Não havia contrato, nem nada assinado. O que uniu o casal de Blumenau a uma cota milionária da Mega-Sena foi um acordo de boca, combinado entre quatro paredes, de que toda aposta feita junto seria dividida se o número desse certo. Quando o número deu certo, o ex-companheiro ficou com a cota inteira.

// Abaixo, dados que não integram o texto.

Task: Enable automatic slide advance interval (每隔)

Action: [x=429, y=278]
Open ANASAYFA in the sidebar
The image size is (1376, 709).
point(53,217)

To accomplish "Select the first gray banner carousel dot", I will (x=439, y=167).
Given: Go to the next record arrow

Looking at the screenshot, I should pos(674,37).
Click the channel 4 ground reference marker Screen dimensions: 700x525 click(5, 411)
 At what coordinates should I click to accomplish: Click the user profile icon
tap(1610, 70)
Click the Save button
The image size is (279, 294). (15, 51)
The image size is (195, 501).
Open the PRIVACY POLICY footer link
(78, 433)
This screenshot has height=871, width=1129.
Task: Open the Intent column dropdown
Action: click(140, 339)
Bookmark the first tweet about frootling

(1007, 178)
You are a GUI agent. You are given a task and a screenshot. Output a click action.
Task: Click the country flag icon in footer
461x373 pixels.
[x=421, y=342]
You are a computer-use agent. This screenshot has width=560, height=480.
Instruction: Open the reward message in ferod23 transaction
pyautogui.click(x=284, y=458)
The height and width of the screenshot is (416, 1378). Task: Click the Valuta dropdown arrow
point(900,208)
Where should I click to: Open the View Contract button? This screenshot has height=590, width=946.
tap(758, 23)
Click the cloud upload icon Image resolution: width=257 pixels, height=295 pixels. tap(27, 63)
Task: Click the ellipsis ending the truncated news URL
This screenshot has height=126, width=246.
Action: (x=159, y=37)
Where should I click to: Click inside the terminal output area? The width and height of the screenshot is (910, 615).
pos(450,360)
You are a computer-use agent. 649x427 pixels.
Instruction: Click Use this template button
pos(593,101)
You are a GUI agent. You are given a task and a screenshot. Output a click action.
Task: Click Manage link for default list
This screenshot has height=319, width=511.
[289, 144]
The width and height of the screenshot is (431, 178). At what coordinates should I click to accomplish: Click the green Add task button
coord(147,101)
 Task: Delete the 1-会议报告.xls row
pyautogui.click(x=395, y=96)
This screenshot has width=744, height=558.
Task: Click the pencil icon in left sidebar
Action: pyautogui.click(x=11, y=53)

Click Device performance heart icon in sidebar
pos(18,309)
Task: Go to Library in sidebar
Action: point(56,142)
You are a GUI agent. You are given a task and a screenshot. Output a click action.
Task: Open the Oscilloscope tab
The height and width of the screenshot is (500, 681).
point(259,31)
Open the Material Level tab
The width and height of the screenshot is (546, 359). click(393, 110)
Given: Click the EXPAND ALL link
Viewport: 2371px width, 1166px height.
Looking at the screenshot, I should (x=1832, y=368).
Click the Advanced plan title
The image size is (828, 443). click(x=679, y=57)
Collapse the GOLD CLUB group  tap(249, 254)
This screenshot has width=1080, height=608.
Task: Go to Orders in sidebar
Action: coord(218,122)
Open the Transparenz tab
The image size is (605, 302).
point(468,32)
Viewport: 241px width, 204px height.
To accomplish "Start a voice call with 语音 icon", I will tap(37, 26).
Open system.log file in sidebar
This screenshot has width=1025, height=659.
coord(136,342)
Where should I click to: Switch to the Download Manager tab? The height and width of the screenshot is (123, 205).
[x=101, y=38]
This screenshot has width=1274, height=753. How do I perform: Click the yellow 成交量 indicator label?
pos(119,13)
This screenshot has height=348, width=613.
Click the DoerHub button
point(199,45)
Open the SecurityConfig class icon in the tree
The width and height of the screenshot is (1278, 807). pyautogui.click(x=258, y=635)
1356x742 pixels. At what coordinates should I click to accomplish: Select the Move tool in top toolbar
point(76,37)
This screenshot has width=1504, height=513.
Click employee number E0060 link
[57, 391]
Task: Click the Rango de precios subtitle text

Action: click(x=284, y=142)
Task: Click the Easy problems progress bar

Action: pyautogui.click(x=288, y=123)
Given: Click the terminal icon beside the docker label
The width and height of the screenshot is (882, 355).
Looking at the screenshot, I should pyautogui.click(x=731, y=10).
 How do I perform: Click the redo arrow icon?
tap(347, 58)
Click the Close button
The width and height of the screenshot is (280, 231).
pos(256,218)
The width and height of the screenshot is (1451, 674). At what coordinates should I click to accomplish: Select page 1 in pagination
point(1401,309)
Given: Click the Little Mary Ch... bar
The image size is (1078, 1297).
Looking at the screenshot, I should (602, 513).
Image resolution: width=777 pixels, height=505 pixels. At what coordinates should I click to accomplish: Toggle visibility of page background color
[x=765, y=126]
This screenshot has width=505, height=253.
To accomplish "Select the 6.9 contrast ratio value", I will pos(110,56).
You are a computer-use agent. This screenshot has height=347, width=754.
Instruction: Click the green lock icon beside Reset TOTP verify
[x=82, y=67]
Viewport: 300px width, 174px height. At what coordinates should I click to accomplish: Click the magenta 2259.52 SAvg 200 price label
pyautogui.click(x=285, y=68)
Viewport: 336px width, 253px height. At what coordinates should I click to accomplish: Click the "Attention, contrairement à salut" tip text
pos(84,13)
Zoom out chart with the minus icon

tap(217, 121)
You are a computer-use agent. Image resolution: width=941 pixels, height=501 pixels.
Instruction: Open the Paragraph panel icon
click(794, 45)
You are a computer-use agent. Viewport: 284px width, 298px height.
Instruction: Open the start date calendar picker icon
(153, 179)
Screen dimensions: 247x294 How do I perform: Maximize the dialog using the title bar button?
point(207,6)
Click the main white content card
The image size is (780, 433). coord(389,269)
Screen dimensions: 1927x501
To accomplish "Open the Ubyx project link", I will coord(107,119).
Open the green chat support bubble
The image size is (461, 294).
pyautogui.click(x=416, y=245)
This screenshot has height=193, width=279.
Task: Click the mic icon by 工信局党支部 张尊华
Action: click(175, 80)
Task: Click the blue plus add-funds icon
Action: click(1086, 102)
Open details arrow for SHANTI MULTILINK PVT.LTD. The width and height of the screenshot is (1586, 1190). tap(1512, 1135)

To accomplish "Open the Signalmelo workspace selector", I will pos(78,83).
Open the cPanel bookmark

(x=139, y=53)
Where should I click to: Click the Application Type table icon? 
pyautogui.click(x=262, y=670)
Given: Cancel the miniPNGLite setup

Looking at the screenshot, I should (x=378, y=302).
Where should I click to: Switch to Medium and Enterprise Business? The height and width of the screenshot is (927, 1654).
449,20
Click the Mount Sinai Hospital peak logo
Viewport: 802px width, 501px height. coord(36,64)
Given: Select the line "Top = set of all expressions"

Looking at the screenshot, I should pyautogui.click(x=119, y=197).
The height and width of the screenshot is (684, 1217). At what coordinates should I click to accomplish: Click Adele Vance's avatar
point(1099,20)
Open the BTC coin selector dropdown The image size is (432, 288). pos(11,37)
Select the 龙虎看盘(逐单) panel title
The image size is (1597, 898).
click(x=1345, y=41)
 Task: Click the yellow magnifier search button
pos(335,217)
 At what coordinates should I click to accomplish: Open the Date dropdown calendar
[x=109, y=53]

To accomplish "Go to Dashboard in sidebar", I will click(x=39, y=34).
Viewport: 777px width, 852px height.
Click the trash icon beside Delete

Agora, a Justiça mandou ele repassar a metade.
A 1ª Câmara de Direito Civil do Tribunal de Justiça de Santa Catarina confirmou, por decisão unânime, o direito de uma moradora de Blumenau a receber R$ 1.294.491,32, equivalente à metade da cota premiada que coube ao ex no bolão. O valor representa parte do prêmio de R$ 117,5 milhões da Mega-Sena nº 2486, sorteada em maio de 2022 em uma lotérica do bairro Velha, em Blumenau.
O bolão tinha 42 cotas, e cada uma rendeu R$ 2,8 milhões aos apostadores contemplados. A mulher alegou que mantinha com o então companheiro um acordo verbal para fazer apostas em conjunto e dividir qualquer valor que viesse a ser recebido. Com base nisso, entrou com o processo cobrando metade do que coube a ele.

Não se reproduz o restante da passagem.